2) A solution contains 0.230 M sodium acetate and 0.410 M acetic acid.  

The pH of this solution is ___________ .

3) A solution contains 0.500 M NH4Br and 0.413 M ammonia.  

The pH of this solution is____________ .

4) The compound ethylamine is a weak base like ammonia. A solution contains 0.189 M C2H5NH3+ and 0.135 M ethylamine, C2H5NH2.  

The pH of this solution is __________ .

5) A buffer solution is 0.500 M in HNO2 and 0.335 M in NaNO2. If Ka for HNO2 is 4.5×10-4, what is the pH of this buffer solution?

Solutions

Expert Solution

Question 1.

find pH of KNO2 and HNO2

this is a buffer

A buffer is any type of substance that will resist pH change when H+ or OH- is added.

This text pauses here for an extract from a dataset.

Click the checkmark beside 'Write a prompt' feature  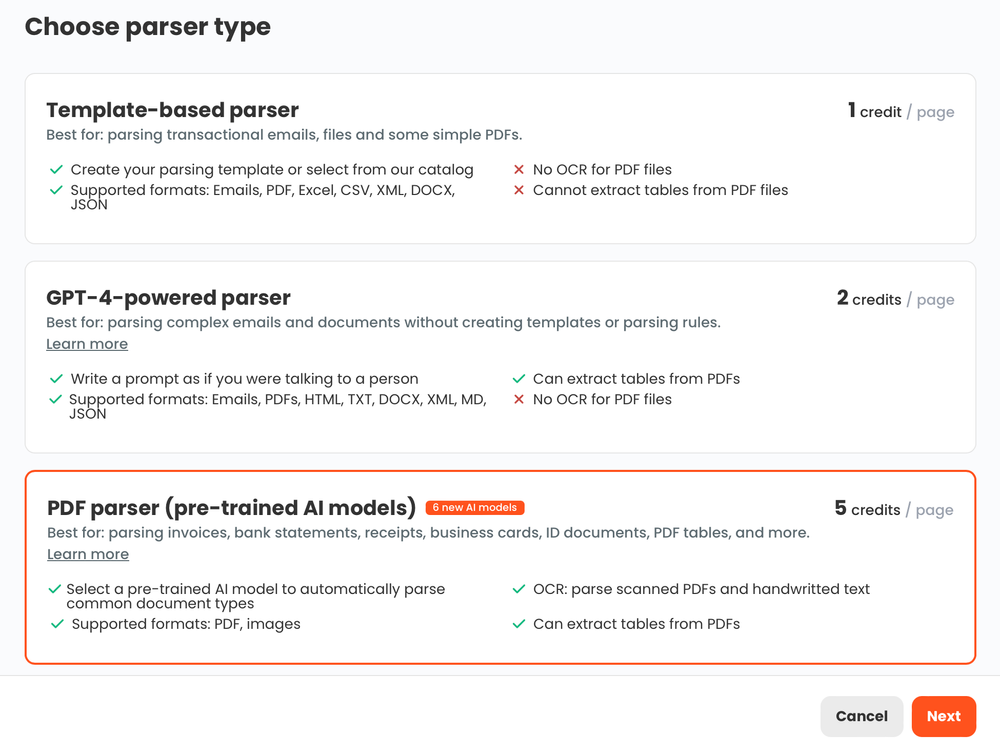click(x=56, y=379)
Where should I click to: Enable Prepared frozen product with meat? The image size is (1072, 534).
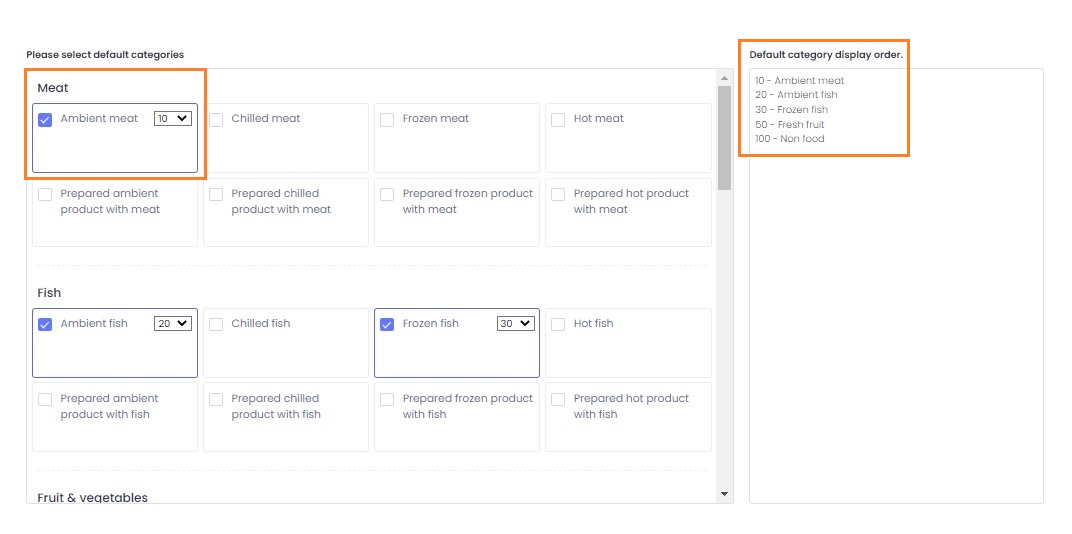(387, 195)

This is typically achieved with equilibrium equations. Both type of buffer will resist both type of additions.

When a weak acid and its conjugate base are added, they will form a buffer

The equations:

The Weak acid equilibrium:

HA(aq) <-> H+(aq) + A-(aq)

Weak acid = HA(aq)

Conjugate base = A-(aq)

Neutralization of H+ ions:

A-(aq) + H+(aq) <-> HA(aq); in this case, HA is formed, H+ is neutralized as well as A-, the conjugate

Neutralization of OH- ions:

HA(aq) + OH-(aq) <-> H2O(l) + A-(aq) ; in this case; A- is formed, OH- is neutralized as well as HA.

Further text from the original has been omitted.